A ideia inicial do governo era fazer uma espécie de fusão do auxílio com o Bolsa Família e criar um bem encorpado Renda Cidadã. Dinheiro para isso não há. O estado de calamidade termina em 31 de dezembro, encerrando a permissão legal para destinar recursos ao programa emergencial. Se o auxílio ou o Renda Cidadã saírem do papel em janeiro, será gasto direto do caixa federal e, para isso, deverá ser mostrado de onde sairá o dinheiro. O rombo não está proibido desde que não ultrapasse a regra do teto (não pode superar as despesas do ano anterior corrigidas pela inflação), mas há o problema adicional da renovação da dívida pública.
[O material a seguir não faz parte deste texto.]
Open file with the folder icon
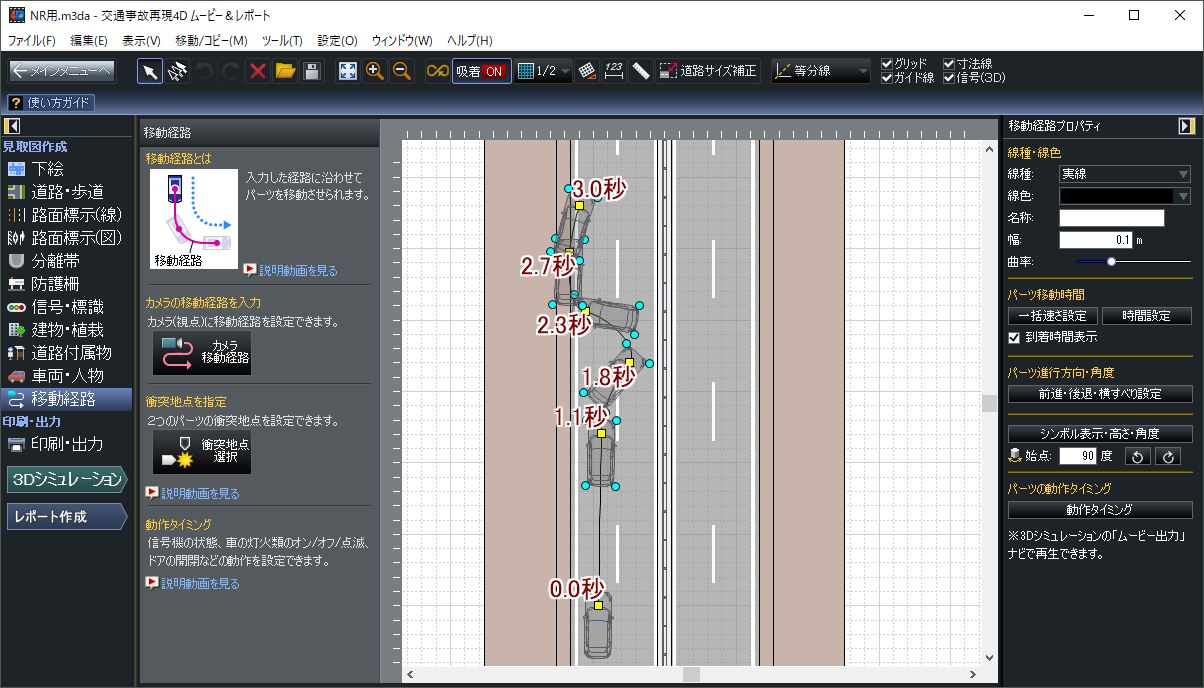This screenshot has width=1204, height=688. pyautogui.click(x=285, y=71)
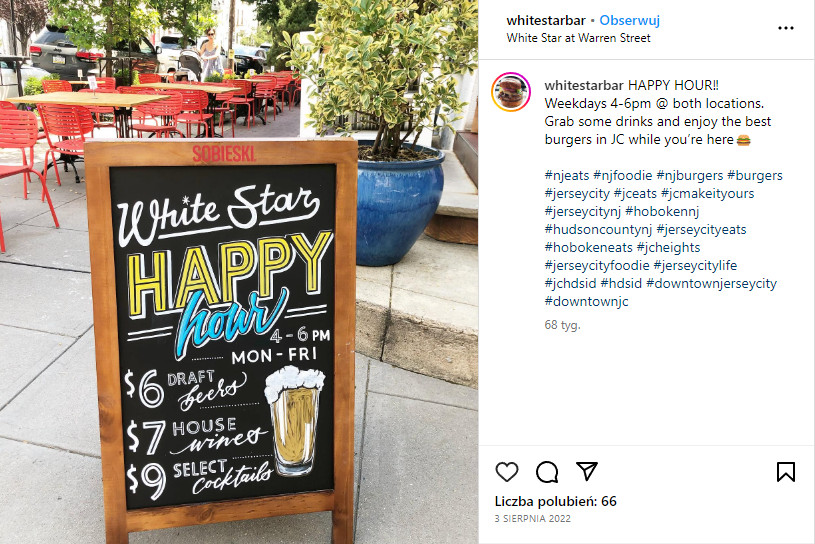
Task: Open the whitestarbar username in caption
Action: point(584,85)
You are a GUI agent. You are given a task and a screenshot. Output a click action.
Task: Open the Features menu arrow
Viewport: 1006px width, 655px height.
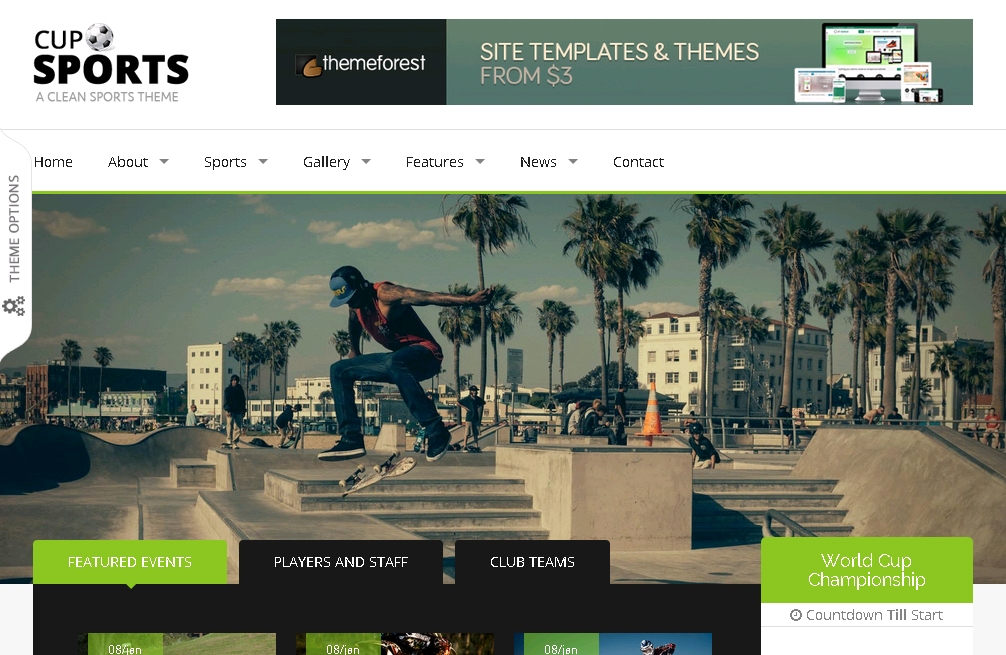pyautogui.click(x=480, y=161)
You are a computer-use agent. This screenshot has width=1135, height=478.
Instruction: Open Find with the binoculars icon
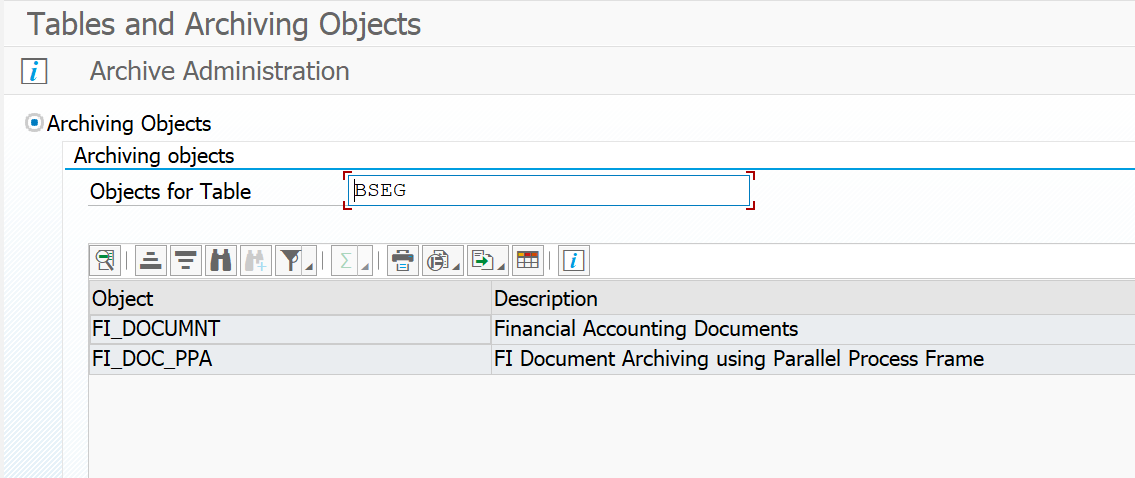(x=219, y=261)
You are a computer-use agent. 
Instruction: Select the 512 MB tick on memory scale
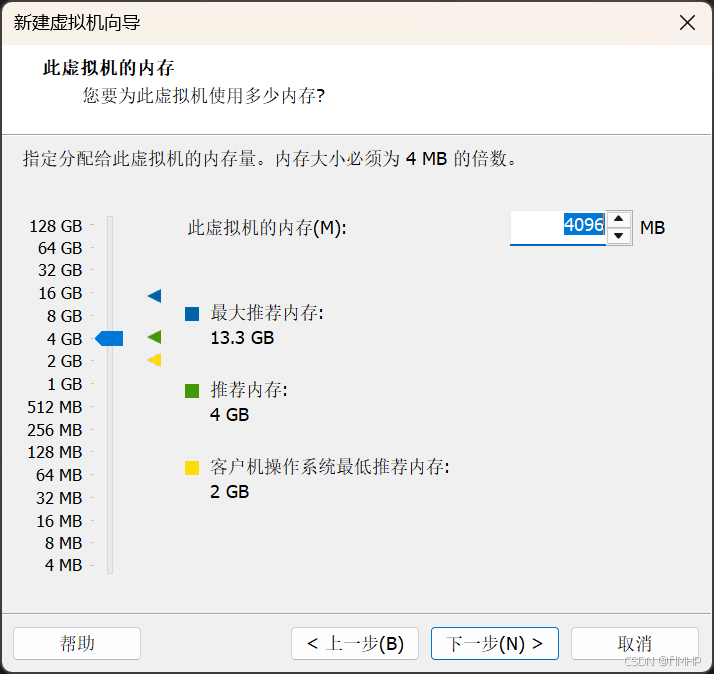point(110,407)
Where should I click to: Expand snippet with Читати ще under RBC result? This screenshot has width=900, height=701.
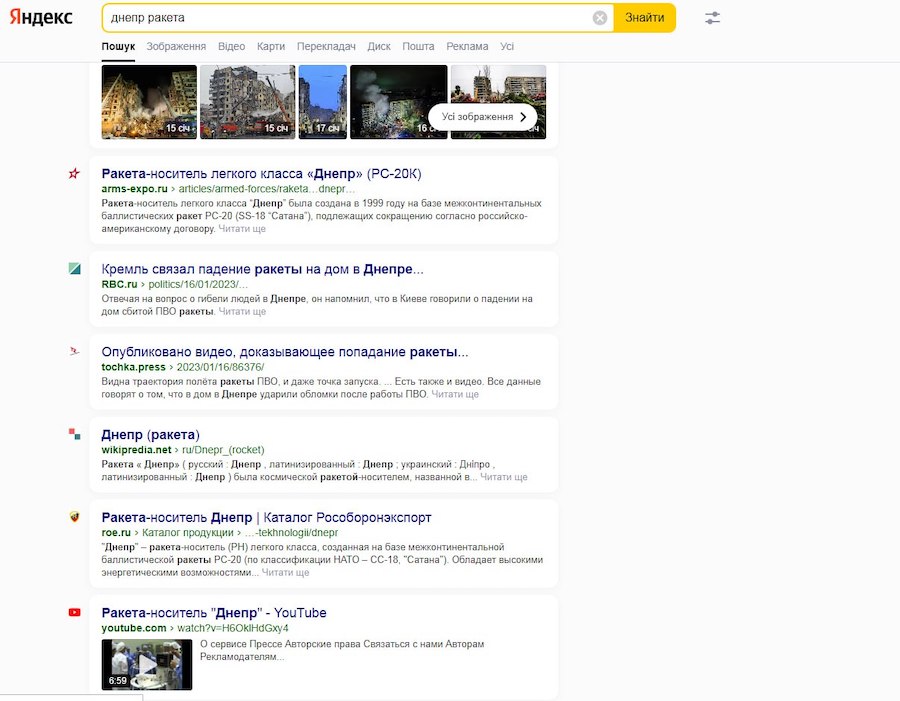coord(242,312)
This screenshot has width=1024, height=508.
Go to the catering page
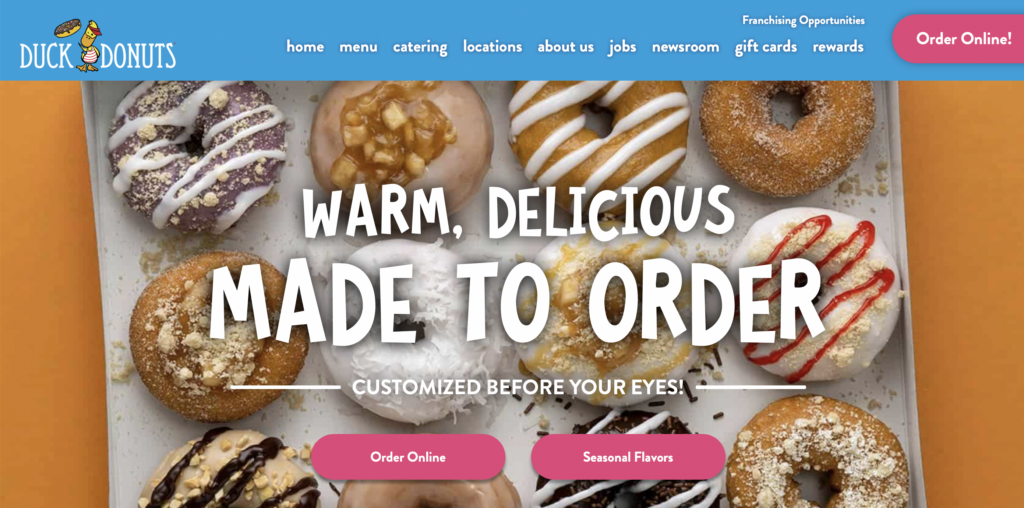tap(420, 47)
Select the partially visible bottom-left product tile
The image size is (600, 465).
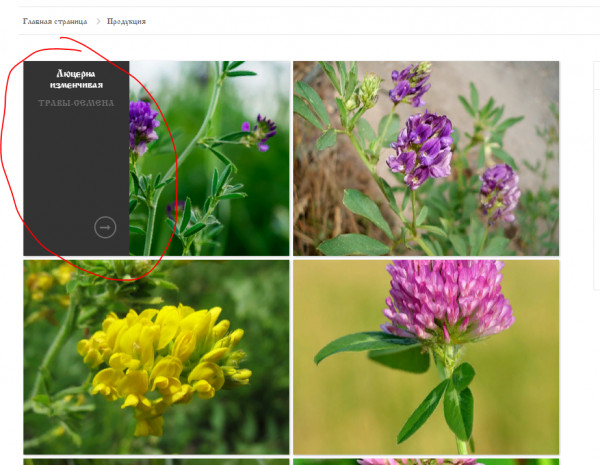pyautogui.click(x=155, y=461)
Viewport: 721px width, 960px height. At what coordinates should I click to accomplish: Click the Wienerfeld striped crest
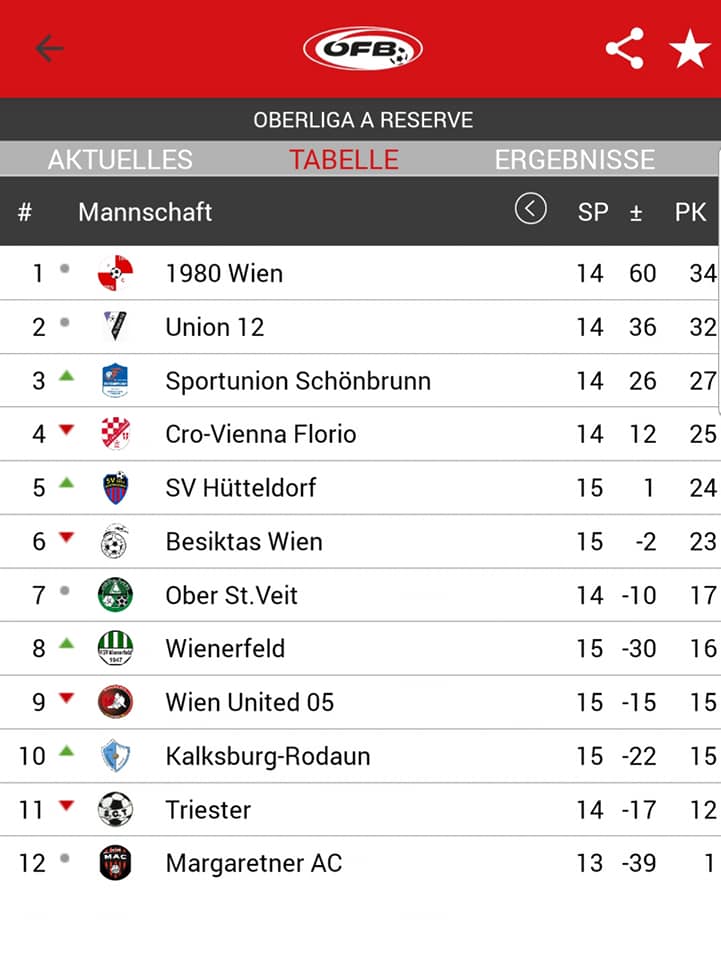click(115, 648)
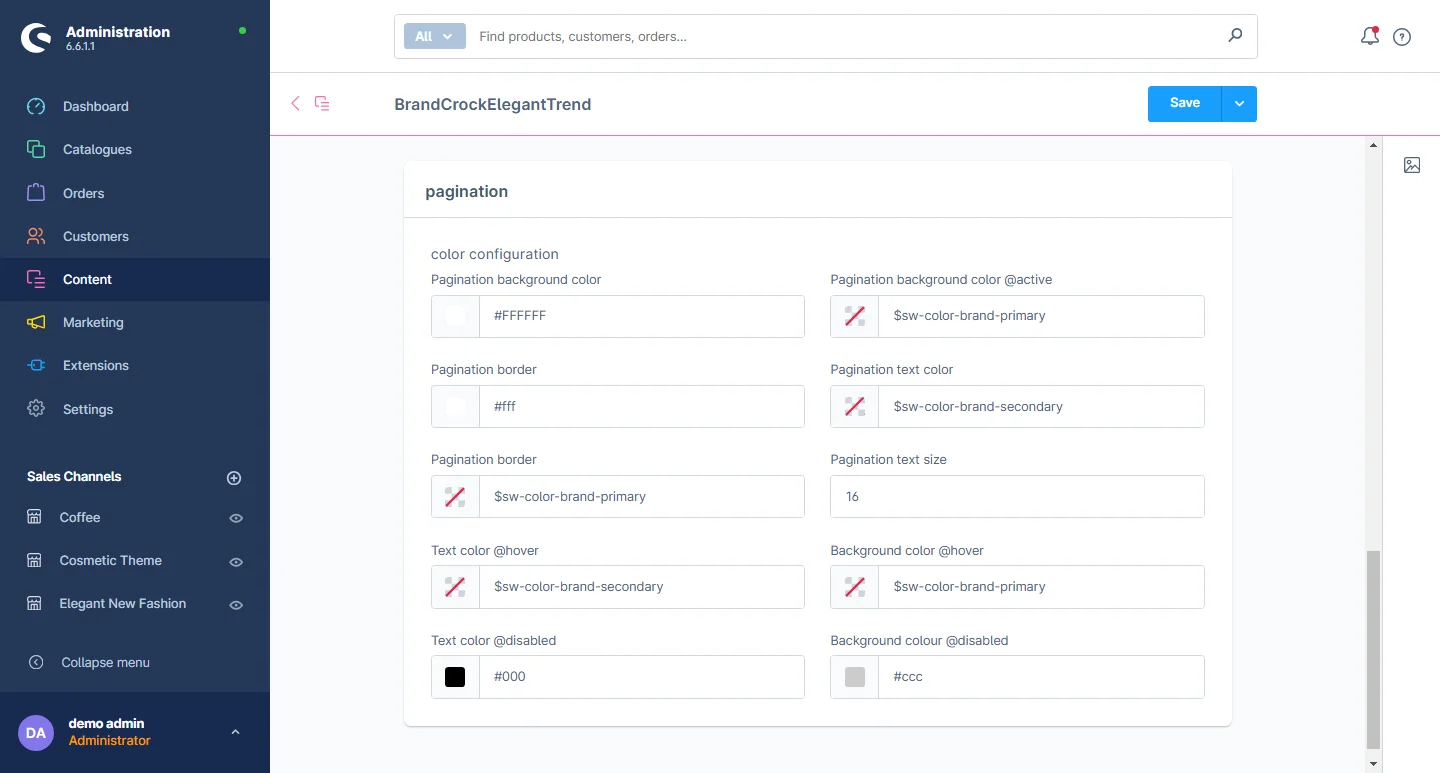Screen dimensions: 1440x773
Task: Add a new sales channel with plus icon
Action: (x=234, y=478)
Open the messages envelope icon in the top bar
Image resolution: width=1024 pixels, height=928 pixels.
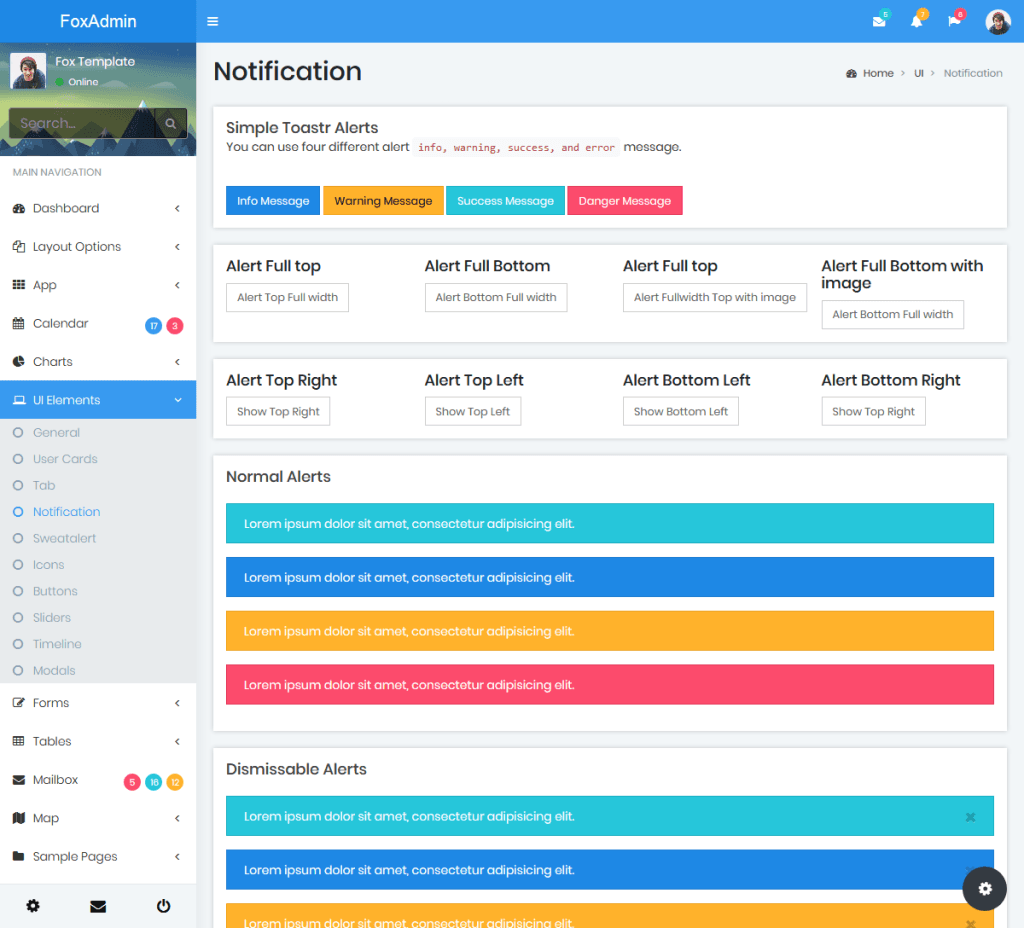pyautogui.click(x=879, y=20)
São centenas de bilhões de reais de títulos que vencerão e o Tesouro precisará pagar os credores, que sinalizam pressão por juros mais altos. Esse movimento é bem conhecido. Se o governo fica em apuros, o investidor, como prêmio pelo risco, quer receber mais.


É provável que Guedes descartou o auxílio em 2021 para desestimular o ânimo do entorno palaciano que almeja anabolizantes na economia para manter a popularidade do presidente. Este está com a imagem arranhada após tentar turbinar algumas candidaturas, de prefeitos a figuras irrelevantes como a Wal do Açaí. Contudo, para defender a austeridade, Guedes não pode embaralhar esse momento crucial da covid-19. O ministro terá que conduzir a economia em um ano caótico para as receitas federais. Não há dúvidas que a economia voltou com força, mas a base de comparação é com ano de algumas semanas de paralisia e várias outras com muita letargia. Discursos atravessados e empolgados em excesso não têm serventia e só geram desconfiança.